Slim-Fast 's delay in going low-carb still hurting results

Related tags Nutrition

Unilever was today no doubt wishing it had introduced low-carb and
low-sugar alternatives to its Slim-Fast brand sooner, as the diet
food subsidiary continued to under-perform during the second
quarter of 2004, according to the Anglo-Dutch consumer group's
results published today, reports Philippa Nuttall.

Overall, leading brand sales were flat in the second quarter and there was a futher slow down in Unilever's market growth, but the company has nonetheless stuck to its full year earnings forcast.

Unilever's​ underlying sales declined by 0.7 percent in the quarter and within this leading brands declined by 0.2 percent.

"The group's sales performance continued to be affected by the loss of market share in Slim-Fast during 2003,"​ said Unilever in a statement.

The company chairman FitzGerald Burgmans acknowledged that plans to turn round the underperforming business of Unilever included "a full revamp of the Slim-Fast range."

"Slim-Fast was slow on the uptake as far as the low-carb trend was concerned,"​ said London-based company spokesman Trevor Gorin. "The group saw Atkins, but not the trend behind it and it then took longer than Slim-Fast would have liked to get the low-carb and low-sugar brands together."

As recently as this week - at the launch of its low-sugar Optima range - Slimfast took a swipe at trendy diets, such as the low-carb regime saying: "The Slim-Fast Optima Diet arrives at a time when experts are calling for healthier weight-loss solutions instead of extreme diets that, unlike Slim-Fast, do not provide the balanced nutrition required to promote short-and long-term, healthy weight loss."
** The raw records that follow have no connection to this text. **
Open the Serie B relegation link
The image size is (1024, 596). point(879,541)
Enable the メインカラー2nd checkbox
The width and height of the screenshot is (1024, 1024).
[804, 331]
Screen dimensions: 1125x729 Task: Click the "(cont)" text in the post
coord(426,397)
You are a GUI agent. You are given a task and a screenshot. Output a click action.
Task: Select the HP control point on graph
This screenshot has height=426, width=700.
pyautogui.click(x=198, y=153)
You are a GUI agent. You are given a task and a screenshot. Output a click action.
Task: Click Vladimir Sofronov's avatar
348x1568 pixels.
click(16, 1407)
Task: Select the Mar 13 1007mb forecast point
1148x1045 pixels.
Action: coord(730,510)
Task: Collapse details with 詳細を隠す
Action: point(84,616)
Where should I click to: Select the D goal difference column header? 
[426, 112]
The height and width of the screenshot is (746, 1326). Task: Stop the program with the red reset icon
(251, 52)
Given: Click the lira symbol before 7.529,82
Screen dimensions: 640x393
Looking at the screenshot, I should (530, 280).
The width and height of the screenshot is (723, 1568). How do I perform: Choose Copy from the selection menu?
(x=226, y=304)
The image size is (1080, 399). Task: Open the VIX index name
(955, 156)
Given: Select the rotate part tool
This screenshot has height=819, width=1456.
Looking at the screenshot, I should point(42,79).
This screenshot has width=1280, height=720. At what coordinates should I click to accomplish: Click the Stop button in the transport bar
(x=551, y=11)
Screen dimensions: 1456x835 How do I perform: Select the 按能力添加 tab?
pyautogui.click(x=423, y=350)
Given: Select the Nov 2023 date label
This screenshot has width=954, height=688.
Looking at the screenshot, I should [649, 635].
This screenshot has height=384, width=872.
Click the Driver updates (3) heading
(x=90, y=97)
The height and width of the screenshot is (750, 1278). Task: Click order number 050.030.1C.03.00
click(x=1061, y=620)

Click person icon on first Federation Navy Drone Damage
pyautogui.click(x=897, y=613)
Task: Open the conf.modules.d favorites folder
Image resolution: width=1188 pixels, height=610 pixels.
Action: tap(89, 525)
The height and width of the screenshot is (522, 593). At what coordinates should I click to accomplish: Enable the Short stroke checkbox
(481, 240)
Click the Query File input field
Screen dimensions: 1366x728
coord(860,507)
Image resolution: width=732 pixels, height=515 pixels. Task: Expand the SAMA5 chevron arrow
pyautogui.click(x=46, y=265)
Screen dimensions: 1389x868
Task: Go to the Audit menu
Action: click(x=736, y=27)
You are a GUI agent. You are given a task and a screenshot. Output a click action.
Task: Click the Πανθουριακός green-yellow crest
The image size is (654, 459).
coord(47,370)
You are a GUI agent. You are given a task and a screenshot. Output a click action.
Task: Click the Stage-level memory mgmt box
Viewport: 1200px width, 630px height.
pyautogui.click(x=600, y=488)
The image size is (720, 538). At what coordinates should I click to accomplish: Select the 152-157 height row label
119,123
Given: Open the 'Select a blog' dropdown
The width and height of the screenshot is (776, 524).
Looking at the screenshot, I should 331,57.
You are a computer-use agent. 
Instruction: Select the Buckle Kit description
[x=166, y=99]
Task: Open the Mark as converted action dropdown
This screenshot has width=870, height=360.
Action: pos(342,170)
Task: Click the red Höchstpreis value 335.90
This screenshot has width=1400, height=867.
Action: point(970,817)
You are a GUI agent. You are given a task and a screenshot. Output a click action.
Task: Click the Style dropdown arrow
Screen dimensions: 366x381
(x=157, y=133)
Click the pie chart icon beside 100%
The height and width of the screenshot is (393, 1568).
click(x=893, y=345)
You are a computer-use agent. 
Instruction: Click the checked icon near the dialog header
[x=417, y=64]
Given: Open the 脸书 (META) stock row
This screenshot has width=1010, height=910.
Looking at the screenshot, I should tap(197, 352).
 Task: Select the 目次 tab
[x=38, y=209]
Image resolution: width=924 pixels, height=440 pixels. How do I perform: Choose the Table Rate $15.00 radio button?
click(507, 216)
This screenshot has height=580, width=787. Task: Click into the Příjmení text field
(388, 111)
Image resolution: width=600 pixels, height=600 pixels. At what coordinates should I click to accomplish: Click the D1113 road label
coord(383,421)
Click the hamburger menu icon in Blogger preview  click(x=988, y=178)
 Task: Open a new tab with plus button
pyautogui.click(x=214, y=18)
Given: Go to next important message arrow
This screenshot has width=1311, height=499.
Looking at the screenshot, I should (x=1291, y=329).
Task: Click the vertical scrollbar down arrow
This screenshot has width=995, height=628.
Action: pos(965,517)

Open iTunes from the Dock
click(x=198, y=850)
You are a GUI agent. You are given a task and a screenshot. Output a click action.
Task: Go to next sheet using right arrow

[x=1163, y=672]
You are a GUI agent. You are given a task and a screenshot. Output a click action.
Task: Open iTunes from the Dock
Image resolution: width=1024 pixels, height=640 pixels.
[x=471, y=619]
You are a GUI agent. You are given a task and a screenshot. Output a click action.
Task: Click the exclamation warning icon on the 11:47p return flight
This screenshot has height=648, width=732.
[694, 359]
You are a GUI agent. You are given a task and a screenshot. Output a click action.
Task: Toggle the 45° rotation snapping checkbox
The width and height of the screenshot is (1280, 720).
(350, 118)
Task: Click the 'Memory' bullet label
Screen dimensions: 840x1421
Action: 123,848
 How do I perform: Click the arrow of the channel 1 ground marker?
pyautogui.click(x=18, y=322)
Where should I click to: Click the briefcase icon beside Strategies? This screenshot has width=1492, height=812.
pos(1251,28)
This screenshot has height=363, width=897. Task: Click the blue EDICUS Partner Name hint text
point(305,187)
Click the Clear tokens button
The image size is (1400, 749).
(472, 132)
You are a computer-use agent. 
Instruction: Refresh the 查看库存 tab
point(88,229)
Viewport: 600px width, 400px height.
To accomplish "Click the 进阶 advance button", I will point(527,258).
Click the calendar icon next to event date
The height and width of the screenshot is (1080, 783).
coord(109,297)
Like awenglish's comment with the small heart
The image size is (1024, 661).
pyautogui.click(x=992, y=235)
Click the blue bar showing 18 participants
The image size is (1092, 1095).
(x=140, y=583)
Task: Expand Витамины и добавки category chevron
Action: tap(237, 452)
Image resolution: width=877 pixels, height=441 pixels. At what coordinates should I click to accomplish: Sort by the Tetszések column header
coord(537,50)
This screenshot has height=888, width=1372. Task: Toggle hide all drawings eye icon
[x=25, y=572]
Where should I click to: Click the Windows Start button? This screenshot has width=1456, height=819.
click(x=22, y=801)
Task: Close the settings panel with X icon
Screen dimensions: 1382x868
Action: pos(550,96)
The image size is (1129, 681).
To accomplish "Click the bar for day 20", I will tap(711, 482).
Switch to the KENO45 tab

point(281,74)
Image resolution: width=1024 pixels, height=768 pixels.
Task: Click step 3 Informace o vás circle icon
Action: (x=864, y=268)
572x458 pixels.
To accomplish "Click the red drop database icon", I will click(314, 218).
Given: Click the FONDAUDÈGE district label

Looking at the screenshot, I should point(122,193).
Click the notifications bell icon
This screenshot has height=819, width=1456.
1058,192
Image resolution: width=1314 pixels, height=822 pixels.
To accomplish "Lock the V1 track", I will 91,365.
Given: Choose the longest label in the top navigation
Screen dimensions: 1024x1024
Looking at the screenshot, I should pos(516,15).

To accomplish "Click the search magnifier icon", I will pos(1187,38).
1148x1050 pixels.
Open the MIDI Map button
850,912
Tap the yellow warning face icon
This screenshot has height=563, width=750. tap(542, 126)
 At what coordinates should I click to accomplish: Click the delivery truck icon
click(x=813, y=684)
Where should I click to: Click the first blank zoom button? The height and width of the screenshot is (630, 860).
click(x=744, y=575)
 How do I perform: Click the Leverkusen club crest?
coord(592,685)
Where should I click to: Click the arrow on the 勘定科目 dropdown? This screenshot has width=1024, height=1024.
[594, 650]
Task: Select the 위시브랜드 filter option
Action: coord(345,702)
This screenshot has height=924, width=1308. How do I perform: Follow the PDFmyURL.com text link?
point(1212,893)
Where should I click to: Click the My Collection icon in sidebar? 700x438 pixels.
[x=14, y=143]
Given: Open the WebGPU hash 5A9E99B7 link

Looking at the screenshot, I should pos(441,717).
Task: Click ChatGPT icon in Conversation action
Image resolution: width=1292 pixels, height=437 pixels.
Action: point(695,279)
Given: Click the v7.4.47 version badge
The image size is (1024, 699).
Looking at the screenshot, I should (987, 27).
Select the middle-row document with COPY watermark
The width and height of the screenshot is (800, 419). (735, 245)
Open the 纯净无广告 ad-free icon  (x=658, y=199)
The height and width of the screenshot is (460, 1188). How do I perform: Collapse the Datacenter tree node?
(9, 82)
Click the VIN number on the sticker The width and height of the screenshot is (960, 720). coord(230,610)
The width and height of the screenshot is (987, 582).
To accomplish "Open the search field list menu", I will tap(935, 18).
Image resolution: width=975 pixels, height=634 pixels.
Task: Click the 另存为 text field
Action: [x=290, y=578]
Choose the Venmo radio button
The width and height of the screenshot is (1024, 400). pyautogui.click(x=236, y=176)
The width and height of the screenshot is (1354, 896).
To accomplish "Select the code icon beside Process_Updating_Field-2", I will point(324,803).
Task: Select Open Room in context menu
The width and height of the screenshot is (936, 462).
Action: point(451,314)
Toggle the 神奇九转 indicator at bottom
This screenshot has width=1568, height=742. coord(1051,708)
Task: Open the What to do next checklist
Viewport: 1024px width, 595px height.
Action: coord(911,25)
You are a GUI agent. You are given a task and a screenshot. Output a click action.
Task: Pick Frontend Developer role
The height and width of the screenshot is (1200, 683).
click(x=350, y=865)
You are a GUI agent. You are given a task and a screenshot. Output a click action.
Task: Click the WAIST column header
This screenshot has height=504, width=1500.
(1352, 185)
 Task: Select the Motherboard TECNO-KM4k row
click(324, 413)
Despite, the company's distaste for "extreme trendy diets"​, Gorin commented that by the end of 2003, before Slim-Fast's low-carb range was on the shelves, 20 percent of its product portfolio was low-carb, and by the end of 2004, the whole brand will have been relaunched.

This has helped to stabilise market share over the last six months, but year on year sales are still down because of the progressive share loss through last year.

Slim-Fast hopes to make this up through sales of "Optima" launched this week with 50 percent less sugar than the classic shake, and with more low-carb alternatives.

Gorin denied there was any conflict between the idea of offering a "healthier weight loss solution than trendy extreme diets"​, and providing low-carb options.

"We are a consumer goods company and therefore take into account what customers need,"​ he said. "A recent survey showed that 50 percent of Americans were on some kind of low-carb diet and so we provide what they want."

Unilever is the world's third-largest food group after Nestle and Kraft and ahead of Danone.